Financial inclusion in Cambodia has evolved dramatically in the past few years, driven primarily by the success of microfinance. By 2011, when CGAP held its annual meeting in Cambodia, good regulations, strong MFIs and significant support from donors and investors had helped the microfinance industry serve about 1.2 million clients. At that point, the digital finance sector was underdeveloped and people relied on physical access to financial services. Today, microfinance has grown steadily and now reaches 1.8 million people – a 50% increase in just three years – with half of these people making deposits. While this growth is positive and has enabled more people to use formal financial services, traditional microfinance alone will not resolve the needs of the entire population. In 2014, digital finance stands to become Cambodia’s new financial inclusion success story.

Eighty percent of Cambodia’s population lives in rural areas and fewer than 20% of adults have access to financial services. There are significant flows of remittances between rural and urban populations, which are powered primarily by informal transfers in the absence of an inclusive banking sector. This is where digital finance could be a game-changer: moving money digitally would enable providers to reach more remote areas at lower costs, in a safer way, and at larger scale.

The market leader for digital finance in Cambodia is a company called WING. With 1,800 agents and close to 1 million users (half of whom are unregistered), WING provides an easy way for all segments of the population to make payments out of its exclusive WING Cash X-Press agents, using POS devices. Since its creation in 2009, WING has become the largest payment aggregator in Cambodia, with more than half of its clients being farmers. Transactions are primarily domestic money transfers (close to 70%), bill payments (20%) and the rest is top-up (10%). The average money transfer is $175. A key growth constraint for WING has been the inability to process Khmer language on the feature phones so commonly used in Cambodia. However, the company found a way around this by offering simple over-the-counter (OTC) transactions in 2012, where no account is required and agents complete transactions on behalf of customers. Since the introduction of OTC payments, WING transaction volume has grown from $65 million in 2011 to $1.5 billion in 2013. It has already surpassed $1.5 billion within the first five months of 2014.

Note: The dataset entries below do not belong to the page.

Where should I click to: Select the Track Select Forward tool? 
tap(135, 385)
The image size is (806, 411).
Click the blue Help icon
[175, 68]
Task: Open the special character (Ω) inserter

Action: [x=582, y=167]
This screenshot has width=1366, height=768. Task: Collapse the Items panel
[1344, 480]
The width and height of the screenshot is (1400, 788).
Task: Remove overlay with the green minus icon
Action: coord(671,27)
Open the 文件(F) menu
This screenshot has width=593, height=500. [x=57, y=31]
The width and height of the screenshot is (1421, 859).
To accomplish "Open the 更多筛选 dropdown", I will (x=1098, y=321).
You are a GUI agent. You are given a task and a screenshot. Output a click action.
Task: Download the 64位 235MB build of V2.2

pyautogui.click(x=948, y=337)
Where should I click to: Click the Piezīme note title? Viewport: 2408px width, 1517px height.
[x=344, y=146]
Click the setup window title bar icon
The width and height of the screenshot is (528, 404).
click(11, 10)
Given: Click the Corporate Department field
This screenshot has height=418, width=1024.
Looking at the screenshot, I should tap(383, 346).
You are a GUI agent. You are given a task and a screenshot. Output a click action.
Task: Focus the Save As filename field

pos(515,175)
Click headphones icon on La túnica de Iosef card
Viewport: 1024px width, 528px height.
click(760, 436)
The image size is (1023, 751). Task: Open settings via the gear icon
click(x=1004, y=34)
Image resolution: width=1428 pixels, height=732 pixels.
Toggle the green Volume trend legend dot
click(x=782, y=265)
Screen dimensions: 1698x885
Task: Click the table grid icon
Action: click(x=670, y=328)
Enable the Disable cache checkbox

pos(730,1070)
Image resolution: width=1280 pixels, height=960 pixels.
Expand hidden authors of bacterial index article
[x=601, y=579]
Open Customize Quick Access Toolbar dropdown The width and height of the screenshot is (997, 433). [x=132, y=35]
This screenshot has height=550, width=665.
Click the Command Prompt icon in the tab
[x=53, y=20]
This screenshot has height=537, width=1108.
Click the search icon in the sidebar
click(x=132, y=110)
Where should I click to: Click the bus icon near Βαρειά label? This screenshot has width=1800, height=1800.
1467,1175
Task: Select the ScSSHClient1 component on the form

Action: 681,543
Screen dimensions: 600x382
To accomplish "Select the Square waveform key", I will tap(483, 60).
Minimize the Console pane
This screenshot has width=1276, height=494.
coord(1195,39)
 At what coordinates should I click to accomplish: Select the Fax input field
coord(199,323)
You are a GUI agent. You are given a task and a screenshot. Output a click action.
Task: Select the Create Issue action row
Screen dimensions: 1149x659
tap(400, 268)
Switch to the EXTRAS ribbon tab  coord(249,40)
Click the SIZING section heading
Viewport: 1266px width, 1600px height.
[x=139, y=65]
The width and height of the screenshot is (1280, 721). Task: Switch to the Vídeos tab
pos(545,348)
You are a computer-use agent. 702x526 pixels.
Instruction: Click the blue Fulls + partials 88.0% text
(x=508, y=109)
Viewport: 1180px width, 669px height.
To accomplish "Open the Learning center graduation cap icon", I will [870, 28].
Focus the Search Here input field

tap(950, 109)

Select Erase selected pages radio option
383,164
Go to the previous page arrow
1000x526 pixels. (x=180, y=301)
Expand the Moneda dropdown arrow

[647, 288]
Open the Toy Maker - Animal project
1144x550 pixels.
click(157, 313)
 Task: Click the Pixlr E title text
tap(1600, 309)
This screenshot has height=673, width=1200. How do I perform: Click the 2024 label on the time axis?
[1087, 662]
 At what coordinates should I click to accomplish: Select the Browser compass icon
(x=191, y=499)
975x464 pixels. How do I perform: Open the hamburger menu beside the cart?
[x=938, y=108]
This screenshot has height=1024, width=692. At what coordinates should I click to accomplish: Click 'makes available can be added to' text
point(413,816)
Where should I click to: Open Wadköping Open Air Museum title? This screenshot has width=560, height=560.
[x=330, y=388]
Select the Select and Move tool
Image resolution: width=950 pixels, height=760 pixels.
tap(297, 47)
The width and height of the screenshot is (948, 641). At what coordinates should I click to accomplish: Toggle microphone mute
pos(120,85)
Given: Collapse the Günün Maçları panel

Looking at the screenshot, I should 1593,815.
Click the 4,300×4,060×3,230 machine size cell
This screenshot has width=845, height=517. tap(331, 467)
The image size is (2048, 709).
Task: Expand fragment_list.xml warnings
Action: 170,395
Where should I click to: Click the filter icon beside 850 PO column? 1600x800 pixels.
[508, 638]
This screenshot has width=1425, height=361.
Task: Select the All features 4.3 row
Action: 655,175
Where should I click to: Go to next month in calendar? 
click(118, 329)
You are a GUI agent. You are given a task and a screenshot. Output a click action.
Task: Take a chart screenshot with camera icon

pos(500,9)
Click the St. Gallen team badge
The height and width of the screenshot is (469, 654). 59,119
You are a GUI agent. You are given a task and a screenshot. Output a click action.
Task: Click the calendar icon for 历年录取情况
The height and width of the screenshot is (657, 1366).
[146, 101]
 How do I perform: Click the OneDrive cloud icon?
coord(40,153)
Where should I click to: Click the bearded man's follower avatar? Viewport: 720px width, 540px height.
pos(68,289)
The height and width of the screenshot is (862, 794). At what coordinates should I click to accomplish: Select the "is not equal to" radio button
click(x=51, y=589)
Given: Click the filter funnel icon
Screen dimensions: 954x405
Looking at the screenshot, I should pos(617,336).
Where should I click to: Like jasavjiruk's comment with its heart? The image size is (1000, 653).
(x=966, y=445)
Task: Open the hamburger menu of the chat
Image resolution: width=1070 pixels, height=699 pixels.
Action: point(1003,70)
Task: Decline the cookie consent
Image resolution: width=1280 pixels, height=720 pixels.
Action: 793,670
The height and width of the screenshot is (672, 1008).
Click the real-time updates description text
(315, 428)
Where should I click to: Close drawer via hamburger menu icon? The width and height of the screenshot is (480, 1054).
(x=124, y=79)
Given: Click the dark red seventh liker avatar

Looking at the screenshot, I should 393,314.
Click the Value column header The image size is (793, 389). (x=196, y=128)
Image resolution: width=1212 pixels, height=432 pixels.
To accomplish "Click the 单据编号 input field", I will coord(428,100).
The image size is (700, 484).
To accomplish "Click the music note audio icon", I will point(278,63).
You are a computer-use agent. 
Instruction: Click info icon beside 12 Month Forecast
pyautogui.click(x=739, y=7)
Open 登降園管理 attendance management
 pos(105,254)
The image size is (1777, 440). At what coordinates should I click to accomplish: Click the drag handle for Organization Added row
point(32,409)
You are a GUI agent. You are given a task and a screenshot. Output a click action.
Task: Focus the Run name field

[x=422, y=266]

WING agents in Cambodia WING agents in Cambodia

WING Agents. Photo Credit: Eric Duflos

An interesting trend in Cambodia is the transition from offering traditional microfinance to digital financial products and services. ACLEDA Bank, which has the largest customer base in Cambodia, is one such institution betting on digital finance. It launched its mobile banking product, called Unity, in early 2013 and already has 120,000 customers. Twenty percent of these individuals were previously unbanked. ACLEDA stands ready to expand its services through agents, and it could rapidly partner with its 1,200 partner merchants, although high costs for acquiring agents are a current constraint.

Another institution dipping its toes in digital finance is AMK, the largest microfinance deposit-taking institution in terms of customer base. It has consistently focused on serving the unbanked poor with an average loan size of $230 and covered more than 80% of the villages in Cambodia. In early 2012, AMK has started to pilot digital finance through agents to offer deposits to rural households. While AMK’s goal was to raise more deposits from remote clients, it found a greater need for its clients to send payments to family and friends with the help of an agent.

One key remaining question for transformational digital finance to expand rapidly in Cambodia will be the role of the National Bank of Cambodia. Traditionally the Cambodian central bank has been one of the most creative and supportive in its approach to financial inclusion in the Southeast Asian region. It is unclear whether the only regulation available for branchless banking (the Prakas on Third Party Payment Processors) is sufficient to provide an open playing field for all potential digital finance players, but it will likely evolve in the next few years. It seems that making regulations for agents more conducive for a diversity of providers would significantly step up digital finance in the country. It will also be important for new regulations to take a balanced approach on AML/CFT given the lack of ID system in Cambodia.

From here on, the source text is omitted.